Electronic – Setting a step-down regulator to provide constant drop on the following linear regulator

linear-regulatorpre-regulatorstep-down

I would like to have a clean output from a linear regulator (variable 1-5V) but also a small heatsink on it, so I thought about placing a ready-to-use step-down module before it, and to wire it so that the voltage drop on the linear regulator is almost constant.

Since the step-down (buck) are non-isolated, in practice they also have three pins only.

My idea is to have a circuit like this:

schematic

simulate this circuit – Schematic created using CircuitLab

In other words, the potentiometer defines the final voltage at the output. The DC-DC regulator is set to have a constant 4V voltage on its output, that corresponds to the drop between input and output of the linear regulator.

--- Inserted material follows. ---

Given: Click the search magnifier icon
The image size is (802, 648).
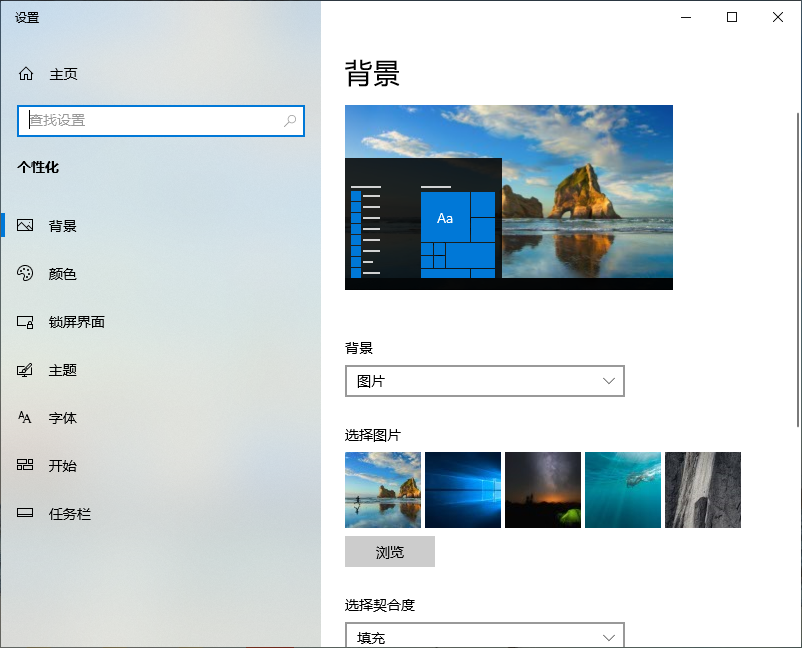Looking at the screenshot, I should tap(290, 120).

Provided I use capacitors (ceramic and electrolytic) and ferrites between step-down and linear regulator, plus a ferrite also after the linear regulator, would it work? I have no other idea about how to set the same thing without using a double potentiometer.

Update

I wrongly used the ADJ pin of the step-down as if it were the ADJ pin of the linear regulator. It was wrong, because the step-down is a complete module, where I use the GND line. I updated the schematics.

Best Answer

In the LM317 datasheet you can find and interesting scheme showing how to use two LM317s as a linear regulator with preregulation. The first LM317 maintains the dropout voltage of the second at about 5V.

If you can find a step-down IC with a sense input which works the same as the LM317, you could do the same trick:

enter image description here

The important thing to note is that the LM317 works by maintaining a fixed reference voltage (~1.25V) between OUT and ADJ terminals. Find a step-down chip that keeps a fixed reference voltage between its sense input and its output and you are done (the sense input must draw negligible current).

In that schematics the calculations are done in this way: the current in R1 is set by the reference voltage across ADJ and OUT:

$$ I_{R1} = \dfrac {V_{ref}} {R_1} $$

neglecting the ~40μA absorbed by ADJ \$I_{R1}\$ flows through R2, causing a voltage drop:

$$ V_{R2} = R_2 \cdot I_{R1} = V_{ref} \dfrac {R_2} {R_1} $$

Add the reference voltage across R1, i.e. Vref, and you get the dropout voltage of the second regulator:

$$ V_{DO} = V_{ref} + V_{R2} = V_{ref} \left(1 + \dfrac {R_2} {R_1} \right) = 1.25V \left(1 + \dfrac {720 \Omega} {240 \Omega} \right) = 5V $$

EDIT (to report more findings)

You can get some ideas from the following sources.

This sites sports a circuit that does what you want: LM317 Adjustable 20V, 1.5A Supply with Simple SMPS Tracking Preregulator (it warns the circuit was only simulated and not built).

Some application notes on the subject that can be relevant or interesting:

enter image description here

The EEVblog video #260 talks about simulating a switching preregulator in the context of Dave Jones μSupply project (there are other videos in that series).